Given problem:
Collect every line in the items below that contains the word "arrow", matching case exactly.
--- START Exercise material ---
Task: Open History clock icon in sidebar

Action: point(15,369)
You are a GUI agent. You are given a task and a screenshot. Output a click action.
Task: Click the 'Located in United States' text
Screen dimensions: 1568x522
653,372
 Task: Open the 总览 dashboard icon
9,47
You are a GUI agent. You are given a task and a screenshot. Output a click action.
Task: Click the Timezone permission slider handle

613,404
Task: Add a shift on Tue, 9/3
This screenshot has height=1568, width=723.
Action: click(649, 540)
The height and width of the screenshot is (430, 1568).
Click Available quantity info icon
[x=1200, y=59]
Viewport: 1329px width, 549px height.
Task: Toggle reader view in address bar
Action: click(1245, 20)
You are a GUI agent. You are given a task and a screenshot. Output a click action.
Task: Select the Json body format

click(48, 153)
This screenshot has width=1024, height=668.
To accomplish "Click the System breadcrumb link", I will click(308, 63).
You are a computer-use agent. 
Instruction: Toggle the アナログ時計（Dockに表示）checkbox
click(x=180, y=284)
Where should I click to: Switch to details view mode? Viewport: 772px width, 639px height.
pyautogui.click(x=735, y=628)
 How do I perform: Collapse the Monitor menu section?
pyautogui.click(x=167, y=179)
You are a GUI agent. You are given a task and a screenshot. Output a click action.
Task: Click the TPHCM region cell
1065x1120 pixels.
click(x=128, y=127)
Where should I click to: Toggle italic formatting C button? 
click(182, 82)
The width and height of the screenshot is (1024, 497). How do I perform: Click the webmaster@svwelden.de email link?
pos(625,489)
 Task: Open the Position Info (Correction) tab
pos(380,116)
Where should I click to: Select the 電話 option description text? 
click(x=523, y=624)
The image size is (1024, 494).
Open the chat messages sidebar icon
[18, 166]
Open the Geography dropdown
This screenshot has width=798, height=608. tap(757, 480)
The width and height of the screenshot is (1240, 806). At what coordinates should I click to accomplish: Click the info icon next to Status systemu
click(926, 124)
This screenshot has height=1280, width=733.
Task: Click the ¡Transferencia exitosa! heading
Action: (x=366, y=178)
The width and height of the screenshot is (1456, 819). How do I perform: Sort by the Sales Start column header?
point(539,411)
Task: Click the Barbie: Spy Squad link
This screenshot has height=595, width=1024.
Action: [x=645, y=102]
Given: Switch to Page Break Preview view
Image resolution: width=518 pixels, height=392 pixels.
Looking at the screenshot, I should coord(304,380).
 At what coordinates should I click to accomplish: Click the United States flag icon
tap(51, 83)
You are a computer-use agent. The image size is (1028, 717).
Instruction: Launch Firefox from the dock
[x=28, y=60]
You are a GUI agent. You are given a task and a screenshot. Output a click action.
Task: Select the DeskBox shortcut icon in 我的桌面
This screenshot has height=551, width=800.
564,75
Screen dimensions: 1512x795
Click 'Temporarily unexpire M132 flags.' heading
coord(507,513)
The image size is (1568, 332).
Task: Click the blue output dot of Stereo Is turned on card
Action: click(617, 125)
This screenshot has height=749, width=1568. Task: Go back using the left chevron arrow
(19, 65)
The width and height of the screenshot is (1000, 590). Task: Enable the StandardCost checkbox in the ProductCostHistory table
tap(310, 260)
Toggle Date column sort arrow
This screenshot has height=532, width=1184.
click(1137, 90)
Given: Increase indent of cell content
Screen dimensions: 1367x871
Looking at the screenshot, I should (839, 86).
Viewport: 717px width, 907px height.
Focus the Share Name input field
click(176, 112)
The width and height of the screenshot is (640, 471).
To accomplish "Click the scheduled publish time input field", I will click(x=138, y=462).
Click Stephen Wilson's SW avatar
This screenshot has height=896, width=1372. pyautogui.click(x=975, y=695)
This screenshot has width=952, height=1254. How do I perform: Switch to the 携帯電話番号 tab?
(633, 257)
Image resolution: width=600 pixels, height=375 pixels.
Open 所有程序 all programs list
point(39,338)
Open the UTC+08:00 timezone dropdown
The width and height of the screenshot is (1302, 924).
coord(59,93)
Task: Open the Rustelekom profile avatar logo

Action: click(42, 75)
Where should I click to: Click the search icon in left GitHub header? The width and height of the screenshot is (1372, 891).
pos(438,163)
--- END Exercise material ---
Exercise solution:
This screenshot has height=749, width=1568. Task: Go back using the left chevron arrow
Toggle Date column sort arrow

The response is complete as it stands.